* **What to do**:
Your answer should reproduce every line of the material in which the word "computer" occurs.
--- Information shown Enclosed Below ---
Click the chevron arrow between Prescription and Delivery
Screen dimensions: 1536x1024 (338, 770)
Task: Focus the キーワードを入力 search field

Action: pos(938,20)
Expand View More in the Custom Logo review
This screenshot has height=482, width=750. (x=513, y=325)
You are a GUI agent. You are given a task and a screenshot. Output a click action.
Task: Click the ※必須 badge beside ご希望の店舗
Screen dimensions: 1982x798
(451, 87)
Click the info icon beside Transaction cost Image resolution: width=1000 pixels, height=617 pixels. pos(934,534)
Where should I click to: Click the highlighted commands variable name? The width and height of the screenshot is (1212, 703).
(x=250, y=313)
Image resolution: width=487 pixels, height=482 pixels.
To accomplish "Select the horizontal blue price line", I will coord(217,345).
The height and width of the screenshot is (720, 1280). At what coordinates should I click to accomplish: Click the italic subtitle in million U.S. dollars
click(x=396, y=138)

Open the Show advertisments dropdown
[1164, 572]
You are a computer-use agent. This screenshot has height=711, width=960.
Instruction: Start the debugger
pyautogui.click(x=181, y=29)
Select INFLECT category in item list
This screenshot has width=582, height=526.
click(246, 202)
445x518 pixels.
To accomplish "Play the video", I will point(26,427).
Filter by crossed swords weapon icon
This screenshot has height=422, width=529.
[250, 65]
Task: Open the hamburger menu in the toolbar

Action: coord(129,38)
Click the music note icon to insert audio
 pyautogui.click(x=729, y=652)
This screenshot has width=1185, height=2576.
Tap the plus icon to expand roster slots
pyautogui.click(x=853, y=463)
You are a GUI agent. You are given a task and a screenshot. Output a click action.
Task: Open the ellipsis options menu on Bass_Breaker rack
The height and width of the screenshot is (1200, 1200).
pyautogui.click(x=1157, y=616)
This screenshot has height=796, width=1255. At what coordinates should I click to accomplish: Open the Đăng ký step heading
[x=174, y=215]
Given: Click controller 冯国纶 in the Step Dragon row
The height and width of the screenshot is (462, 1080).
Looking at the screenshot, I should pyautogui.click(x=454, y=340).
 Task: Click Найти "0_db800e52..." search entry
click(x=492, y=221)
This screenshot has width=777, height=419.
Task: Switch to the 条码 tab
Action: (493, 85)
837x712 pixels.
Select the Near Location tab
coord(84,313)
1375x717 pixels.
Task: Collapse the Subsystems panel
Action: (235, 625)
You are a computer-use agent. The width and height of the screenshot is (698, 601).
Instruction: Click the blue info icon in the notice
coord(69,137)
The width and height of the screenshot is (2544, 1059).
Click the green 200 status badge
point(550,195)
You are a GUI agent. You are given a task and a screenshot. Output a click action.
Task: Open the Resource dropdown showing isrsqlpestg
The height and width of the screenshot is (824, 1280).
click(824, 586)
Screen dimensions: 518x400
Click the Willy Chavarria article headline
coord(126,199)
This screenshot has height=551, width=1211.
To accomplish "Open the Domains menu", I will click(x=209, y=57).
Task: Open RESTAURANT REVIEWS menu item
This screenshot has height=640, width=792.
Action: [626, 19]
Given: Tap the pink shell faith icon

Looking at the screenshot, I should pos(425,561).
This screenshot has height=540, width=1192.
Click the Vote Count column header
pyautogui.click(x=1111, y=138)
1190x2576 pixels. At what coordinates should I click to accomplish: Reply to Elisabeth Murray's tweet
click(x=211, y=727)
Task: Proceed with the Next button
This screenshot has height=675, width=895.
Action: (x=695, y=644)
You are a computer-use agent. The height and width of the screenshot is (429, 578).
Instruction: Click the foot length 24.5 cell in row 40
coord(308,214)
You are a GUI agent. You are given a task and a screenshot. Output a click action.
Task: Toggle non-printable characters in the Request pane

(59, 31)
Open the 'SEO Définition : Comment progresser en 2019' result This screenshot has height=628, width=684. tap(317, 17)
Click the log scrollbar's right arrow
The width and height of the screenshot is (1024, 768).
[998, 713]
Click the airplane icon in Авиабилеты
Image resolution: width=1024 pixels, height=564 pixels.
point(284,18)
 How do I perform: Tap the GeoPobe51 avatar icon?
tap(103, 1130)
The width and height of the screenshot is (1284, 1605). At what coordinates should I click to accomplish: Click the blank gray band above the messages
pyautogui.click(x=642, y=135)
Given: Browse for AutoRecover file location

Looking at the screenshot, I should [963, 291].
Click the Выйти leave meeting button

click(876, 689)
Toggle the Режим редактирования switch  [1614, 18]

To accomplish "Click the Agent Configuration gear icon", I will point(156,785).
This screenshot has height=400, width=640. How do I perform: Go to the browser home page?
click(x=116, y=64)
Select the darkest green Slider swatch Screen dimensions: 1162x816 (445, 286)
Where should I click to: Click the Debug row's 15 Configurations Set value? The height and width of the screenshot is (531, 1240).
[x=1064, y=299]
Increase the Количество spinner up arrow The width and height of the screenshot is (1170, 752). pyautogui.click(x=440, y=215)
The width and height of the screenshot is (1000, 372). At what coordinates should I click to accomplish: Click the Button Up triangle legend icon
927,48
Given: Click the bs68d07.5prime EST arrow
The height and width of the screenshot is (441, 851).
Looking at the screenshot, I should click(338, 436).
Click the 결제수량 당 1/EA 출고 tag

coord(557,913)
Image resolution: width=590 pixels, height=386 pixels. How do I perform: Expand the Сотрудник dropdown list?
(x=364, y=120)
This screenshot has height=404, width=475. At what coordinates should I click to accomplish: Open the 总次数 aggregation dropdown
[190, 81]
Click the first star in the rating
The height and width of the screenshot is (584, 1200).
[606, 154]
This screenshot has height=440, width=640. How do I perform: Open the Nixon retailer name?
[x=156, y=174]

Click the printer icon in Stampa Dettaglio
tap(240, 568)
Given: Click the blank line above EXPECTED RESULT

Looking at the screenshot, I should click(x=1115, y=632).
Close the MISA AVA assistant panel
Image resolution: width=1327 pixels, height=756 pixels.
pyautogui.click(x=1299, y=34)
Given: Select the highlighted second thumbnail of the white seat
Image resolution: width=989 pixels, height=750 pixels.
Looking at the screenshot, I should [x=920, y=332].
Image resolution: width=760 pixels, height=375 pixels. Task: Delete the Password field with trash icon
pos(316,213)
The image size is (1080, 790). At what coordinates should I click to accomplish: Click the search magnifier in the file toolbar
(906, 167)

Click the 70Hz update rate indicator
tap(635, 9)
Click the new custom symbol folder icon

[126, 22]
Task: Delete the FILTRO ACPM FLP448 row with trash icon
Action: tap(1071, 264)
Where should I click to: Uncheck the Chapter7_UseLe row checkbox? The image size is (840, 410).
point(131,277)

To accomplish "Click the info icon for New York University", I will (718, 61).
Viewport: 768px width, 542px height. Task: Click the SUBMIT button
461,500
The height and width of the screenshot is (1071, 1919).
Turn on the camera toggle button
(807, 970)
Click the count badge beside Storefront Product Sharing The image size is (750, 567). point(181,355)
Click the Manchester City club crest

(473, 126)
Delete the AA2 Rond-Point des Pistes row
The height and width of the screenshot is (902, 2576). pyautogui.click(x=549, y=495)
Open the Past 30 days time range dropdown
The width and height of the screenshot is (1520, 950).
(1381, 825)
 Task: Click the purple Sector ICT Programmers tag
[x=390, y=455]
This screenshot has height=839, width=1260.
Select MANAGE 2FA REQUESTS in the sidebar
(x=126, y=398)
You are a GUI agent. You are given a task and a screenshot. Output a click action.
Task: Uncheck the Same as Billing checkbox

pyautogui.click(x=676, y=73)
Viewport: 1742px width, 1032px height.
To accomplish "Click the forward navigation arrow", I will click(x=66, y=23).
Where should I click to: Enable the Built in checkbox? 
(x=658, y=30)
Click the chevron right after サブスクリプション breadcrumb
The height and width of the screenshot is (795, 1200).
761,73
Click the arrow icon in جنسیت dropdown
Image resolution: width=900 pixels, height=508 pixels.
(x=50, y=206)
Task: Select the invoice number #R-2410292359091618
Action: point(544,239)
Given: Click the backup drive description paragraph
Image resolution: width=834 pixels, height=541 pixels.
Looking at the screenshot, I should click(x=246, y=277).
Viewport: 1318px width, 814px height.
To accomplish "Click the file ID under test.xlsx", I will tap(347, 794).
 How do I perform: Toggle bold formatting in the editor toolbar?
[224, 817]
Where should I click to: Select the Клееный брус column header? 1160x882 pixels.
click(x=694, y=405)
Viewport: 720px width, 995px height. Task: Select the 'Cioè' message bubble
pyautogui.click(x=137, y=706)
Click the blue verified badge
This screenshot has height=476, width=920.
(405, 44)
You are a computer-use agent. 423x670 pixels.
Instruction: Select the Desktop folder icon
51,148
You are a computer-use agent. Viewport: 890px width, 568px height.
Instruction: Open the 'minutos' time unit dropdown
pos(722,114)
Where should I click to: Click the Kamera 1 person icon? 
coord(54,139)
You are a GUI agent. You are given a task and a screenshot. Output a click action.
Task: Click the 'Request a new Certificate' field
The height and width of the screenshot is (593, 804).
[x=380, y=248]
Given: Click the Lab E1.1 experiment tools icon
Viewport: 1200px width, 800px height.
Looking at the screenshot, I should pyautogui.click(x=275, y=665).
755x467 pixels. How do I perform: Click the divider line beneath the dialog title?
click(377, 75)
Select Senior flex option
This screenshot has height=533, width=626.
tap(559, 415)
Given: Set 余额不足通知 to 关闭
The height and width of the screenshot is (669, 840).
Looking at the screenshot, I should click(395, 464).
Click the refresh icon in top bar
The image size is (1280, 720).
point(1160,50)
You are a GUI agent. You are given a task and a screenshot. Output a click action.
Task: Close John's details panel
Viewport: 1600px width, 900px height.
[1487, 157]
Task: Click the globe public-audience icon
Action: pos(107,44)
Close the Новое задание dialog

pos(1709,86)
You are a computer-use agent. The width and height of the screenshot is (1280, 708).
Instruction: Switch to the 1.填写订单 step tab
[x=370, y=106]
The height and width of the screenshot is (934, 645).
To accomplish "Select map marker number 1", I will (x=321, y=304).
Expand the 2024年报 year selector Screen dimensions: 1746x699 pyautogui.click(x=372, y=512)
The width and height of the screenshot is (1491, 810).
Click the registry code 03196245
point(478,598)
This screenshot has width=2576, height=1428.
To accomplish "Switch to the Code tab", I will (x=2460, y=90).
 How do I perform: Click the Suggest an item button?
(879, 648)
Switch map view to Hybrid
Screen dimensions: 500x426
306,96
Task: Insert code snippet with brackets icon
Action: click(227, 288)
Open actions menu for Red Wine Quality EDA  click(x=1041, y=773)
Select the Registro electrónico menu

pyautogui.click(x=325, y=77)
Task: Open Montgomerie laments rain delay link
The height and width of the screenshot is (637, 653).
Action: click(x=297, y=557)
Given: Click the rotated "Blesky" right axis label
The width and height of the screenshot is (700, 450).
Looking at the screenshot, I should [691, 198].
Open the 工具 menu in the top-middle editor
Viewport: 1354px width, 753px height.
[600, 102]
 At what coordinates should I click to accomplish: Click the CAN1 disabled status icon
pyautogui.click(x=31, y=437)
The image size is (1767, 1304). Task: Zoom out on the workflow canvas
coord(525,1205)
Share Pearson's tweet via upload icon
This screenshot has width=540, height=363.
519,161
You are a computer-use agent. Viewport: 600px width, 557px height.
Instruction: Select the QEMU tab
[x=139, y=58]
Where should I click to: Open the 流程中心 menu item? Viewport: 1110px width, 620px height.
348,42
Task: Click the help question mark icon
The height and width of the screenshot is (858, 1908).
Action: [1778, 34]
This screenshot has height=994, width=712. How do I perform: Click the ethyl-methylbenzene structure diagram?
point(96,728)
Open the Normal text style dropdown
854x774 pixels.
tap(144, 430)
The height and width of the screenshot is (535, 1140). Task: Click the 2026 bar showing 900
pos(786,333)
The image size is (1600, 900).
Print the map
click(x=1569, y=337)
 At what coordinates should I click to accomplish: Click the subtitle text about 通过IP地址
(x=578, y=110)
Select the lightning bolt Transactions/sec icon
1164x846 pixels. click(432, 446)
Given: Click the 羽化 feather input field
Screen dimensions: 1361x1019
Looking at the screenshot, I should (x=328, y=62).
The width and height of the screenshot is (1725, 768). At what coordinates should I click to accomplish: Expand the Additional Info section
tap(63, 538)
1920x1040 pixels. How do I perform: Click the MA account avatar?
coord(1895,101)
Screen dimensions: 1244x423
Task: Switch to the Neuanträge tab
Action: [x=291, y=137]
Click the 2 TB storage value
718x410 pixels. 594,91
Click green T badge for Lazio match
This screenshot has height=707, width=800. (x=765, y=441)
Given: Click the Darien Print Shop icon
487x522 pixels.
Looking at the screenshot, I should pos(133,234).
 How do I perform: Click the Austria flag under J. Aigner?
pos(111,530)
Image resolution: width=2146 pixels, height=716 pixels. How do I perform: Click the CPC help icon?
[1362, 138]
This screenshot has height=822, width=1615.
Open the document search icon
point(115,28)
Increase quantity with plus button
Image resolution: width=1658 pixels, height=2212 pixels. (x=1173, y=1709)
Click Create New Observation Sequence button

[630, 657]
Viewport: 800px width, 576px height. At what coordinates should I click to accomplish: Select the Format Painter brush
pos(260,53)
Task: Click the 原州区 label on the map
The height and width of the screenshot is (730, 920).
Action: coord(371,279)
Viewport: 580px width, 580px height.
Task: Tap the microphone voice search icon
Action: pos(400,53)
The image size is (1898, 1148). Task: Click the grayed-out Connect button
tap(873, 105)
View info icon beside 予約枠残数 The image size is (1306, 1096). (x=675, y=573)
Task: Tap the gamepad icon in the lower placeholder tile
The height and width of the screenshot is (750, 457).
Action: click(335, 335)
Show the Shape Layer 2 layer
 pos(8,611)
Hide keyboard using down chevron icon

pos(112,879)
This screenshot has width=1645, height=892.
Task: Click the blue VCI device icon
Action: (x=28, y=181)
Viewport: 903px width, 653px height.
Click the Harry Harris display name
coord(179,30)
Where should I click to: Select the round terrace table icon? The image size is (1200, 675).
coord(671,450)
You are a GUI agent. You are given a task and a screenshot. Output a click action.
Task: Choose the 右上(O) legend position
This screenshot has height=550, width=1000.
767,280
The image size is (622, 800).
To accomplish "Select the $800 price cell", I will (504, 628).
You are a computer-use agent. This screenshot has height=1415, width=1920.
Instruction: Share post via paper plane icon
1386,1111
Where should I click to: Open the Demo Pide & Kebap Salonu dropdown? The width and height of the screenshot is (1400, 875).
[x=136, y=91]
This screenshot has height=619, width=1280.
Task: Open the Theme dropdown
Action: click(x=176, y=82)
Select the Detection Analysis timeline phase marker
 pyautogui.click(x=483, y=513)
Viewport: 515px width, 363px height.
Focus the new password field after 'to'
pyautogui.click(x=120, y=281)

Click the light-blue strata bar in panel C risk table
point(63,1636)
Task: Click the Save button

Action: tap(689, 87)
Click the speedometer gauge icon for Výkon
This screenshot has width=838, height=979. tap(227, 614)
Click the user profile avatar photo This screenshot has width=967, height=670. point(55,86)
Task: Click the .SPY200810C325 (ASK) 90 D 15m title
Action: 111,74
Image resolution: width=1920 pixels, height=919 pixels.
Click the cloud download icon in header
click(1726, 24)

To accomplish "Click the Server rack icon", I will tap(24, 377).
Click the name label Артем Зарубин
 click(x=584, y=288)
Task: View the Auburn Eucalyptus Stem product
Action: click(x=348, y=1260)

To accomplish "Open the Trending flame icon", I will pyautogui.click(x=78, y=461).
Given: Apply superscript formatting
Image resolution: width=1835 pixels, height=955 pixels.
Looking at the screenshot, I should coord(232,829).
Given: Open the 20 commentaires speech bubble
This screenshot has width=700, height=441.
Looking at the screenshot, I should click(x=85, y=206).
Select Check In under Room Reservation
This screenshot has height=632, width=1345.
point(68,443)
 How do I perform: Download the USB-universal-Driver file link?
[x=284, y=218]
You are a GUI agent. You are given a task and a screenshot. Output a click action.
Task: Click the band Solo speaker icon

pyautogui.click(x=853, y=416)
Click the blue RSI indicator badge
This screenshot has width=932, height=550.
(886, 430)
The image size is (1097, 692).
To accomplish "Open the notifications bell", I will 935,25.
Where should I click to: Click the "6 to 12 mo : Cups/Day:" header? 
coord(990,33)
--- End of Enclosed Information shown ---
* **Task output**:
You are a computer-use agent. This screenshot has height=711, width=960.
You are a computer-use agent. The width and height of the screenshot is (698, 601).
You are a computer-use agent. The height and width of the screenshot is (429, 578).
You are a computer-use agent. 423x670 pixels.
You are a computer-use agent. Viewport: 890px width, 568px height.
You are a computer-use agent. The width and height of the screenshot is (1280, 708).
You are a computer-use agent. Viewport: 600px width, 557px height.
You are a computer-use agent. This screenshot has height=1415, width=1920.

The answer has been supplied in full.